──────── PASSAGE ────────

Met Police May Issue First Set of Fines as Part of Its Probe Into COVID Rule-Busting No 10 Parties

© AP Photo / David CliffA police officer stands outside the door of 10 Downing Street in London, Tuesday, Feb. 22, 2022
A police officer stands outside the door of 10 Downing Street in London, Tuesday, Feb. 22, 2022 - Sputnik International, 1920, 29.03.2022
In late January, the Metropolitan Police announced a criminal probe into allegations of parties on Downing Street during COVID lockdowns between 2020 and 2021. The investigation came after Scotland Yard received evidence from a separate inquiry on the alleged parties conducted by senior civil servant Sue Gray.
London's Metropolitan Police (Met) is due to issue the first tranche of fixed penalty notices (FPNs) to government officials as part of its probe into purported lockdown-breaking Downing Street parties, The Guardian has cited unnamed sources as saying.

The sources claimed that up to 20 fines for the most straightforward cases are expected to be issued "imminently", with more expected to follow after Scotland Yard reportedly concluded that COVID-related laws were broken during parties at Number 10 held between 2020 and 2021.

The claims come after the Met said last week that Scotland Yard detectives involved in the case had begun to interview people as witnesses, and that it would proceed with the investigation as "quickly as possible".

────────

# WHAT YOU WILL DO
Restate the Downing Street parties report from "Met Police May" down to "servant Sue Gray.", swapping "senior civil servant" for "senior official".

──────── RECORDS ────────

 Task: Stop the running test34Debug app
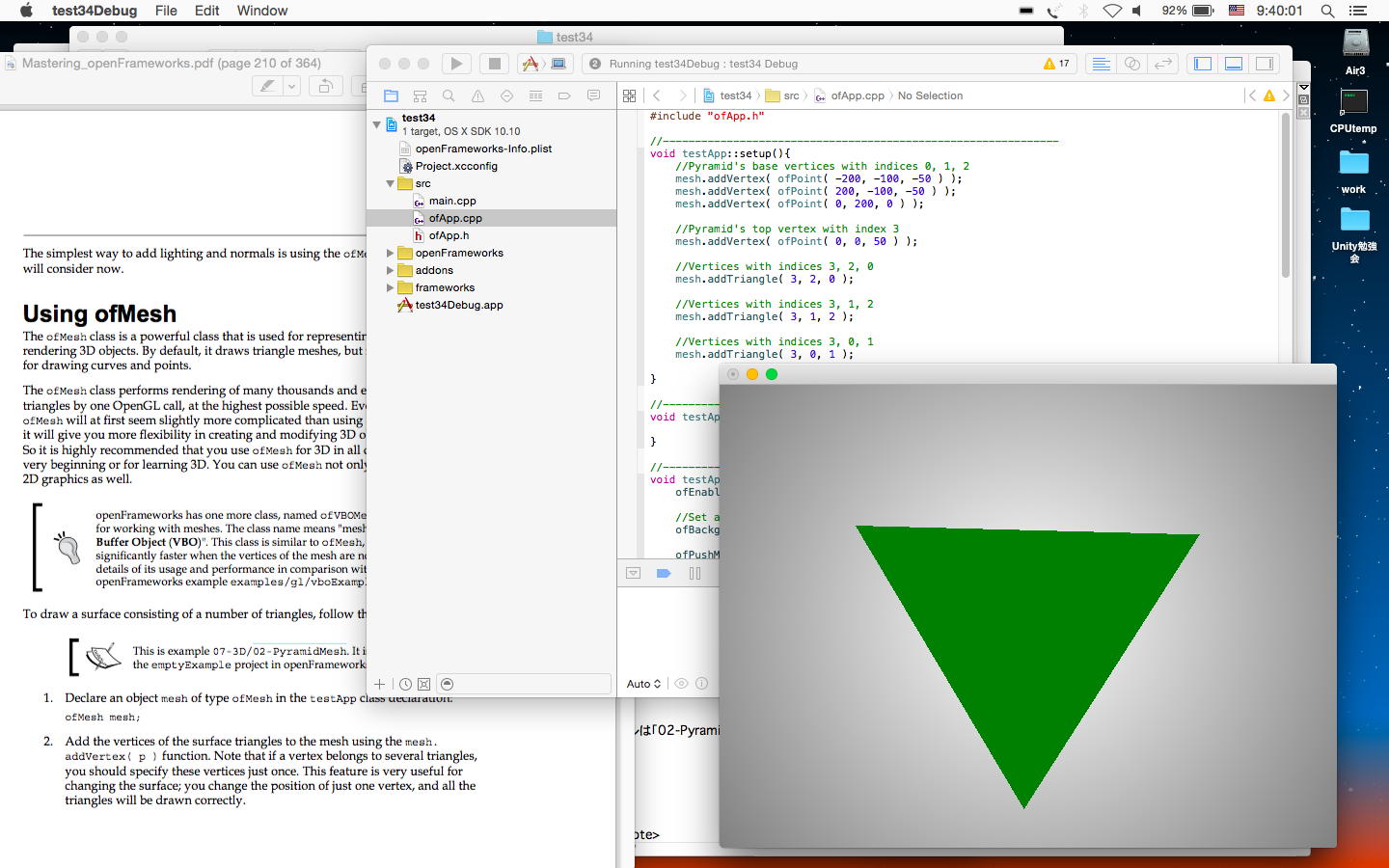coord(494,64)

────────
──────── RECORDS ────────

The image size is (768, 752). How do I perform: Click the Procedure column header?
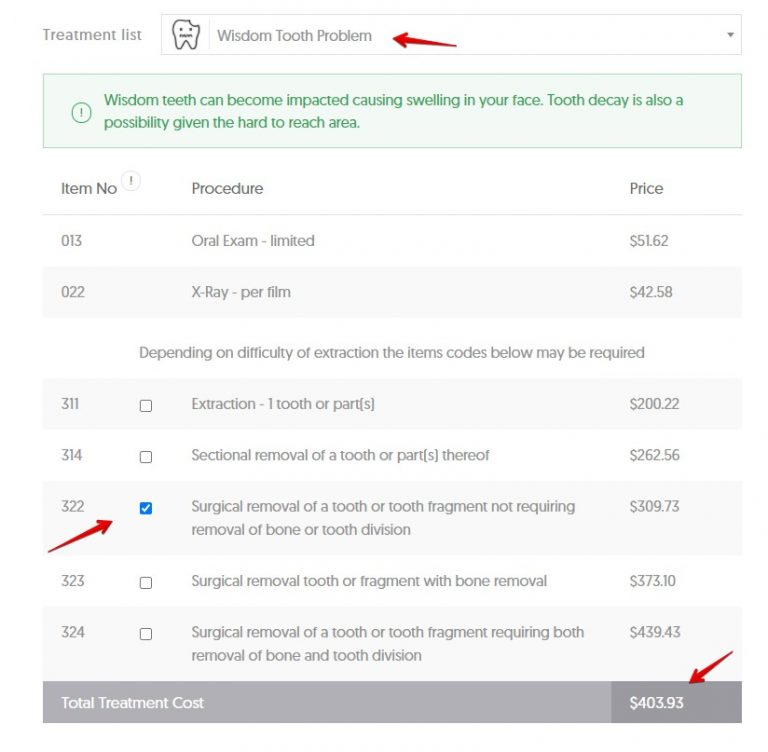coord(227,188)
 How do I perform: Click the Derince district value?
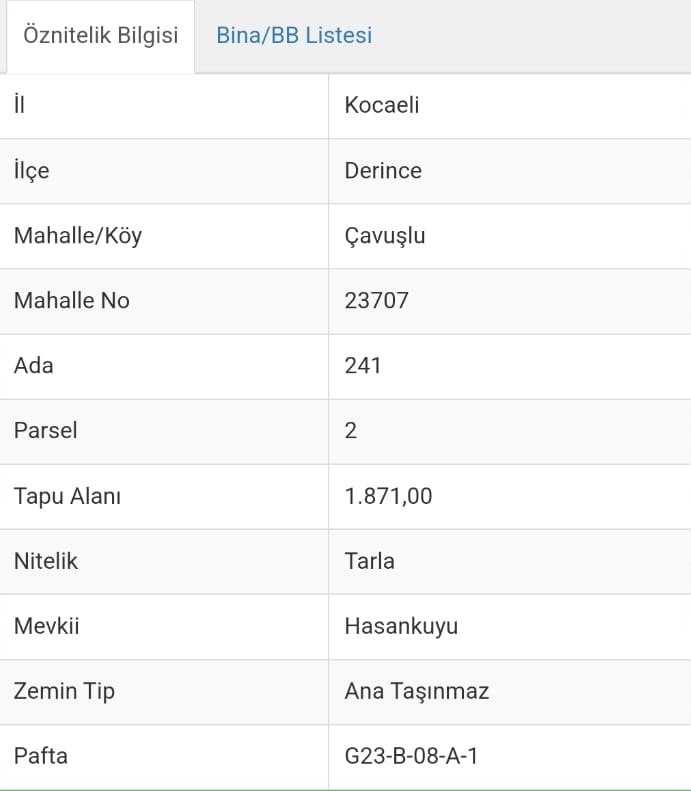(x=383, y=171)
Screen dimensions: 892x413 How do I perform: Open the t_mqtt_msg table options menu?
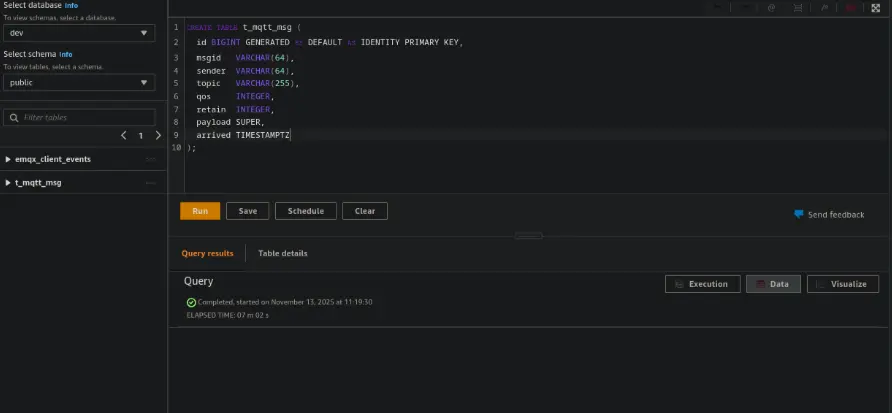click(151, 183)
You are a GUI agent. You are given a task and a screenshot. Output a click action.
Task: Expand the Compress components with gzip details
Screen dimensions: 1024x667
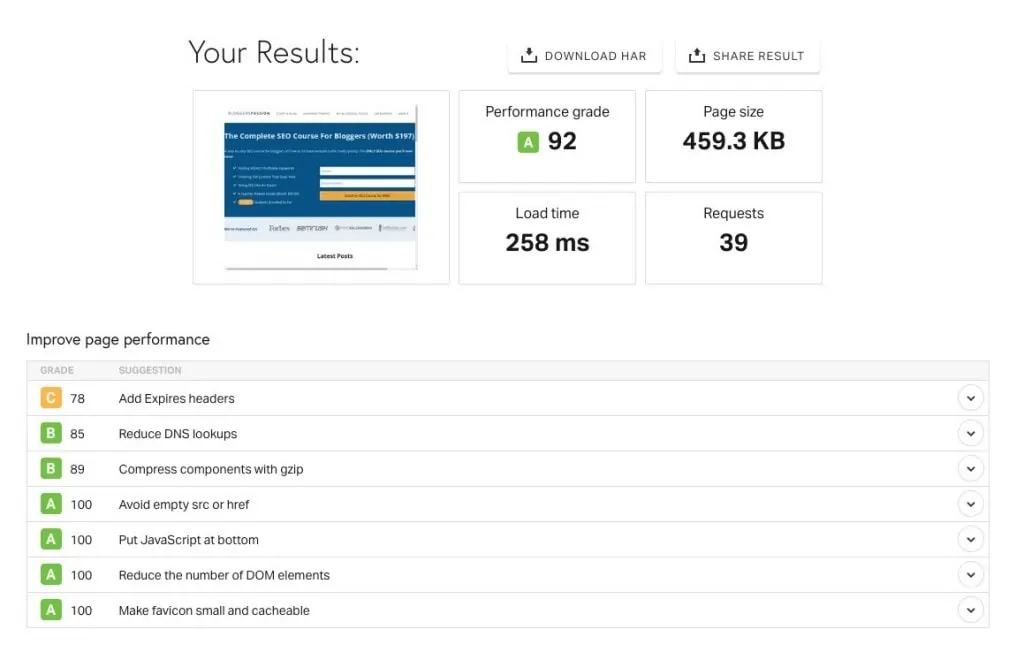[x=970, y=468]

────────
──────── RECORDS ────────

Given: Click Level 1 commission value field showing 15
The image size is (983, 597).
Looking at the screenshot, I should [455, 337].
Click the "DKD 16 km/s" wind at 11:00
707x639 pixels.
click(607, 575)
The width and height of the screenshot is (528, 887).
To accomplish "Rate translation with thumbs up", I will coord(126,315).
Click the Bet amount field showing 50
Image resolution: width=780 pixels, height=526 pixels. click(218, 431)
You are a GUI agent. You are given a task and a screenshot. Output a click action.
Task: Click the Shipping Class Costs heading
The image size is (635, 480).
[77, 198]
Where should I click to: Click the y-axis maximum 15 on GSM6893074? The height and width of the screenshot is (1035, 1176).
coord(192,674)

────────

# SOLVED PROBLEM
Met Police May Issue First Set of Fines as Part of Its Probe Into COVID Rule-Busting No 10 Parties

© AP Photo / David CliffA police officer stands outside the door of 10 Downing Street in London, Tuesday, Feb. 22, 2022
A police officer stands outside the door of 10 Downing Street in London, Tuesday, Feb. 22, 2022 - Sputnik International, 1920, 29.03.2022
In late January, the Metropolitan Police announced a criminal probe into allegations of parties on Downing Street during COVID lockdowns between 2020 and 2021. The investigation came after Scotland Yard received evidence from a separate inquiry on the alleged parties conducted by senior official Sue Gray.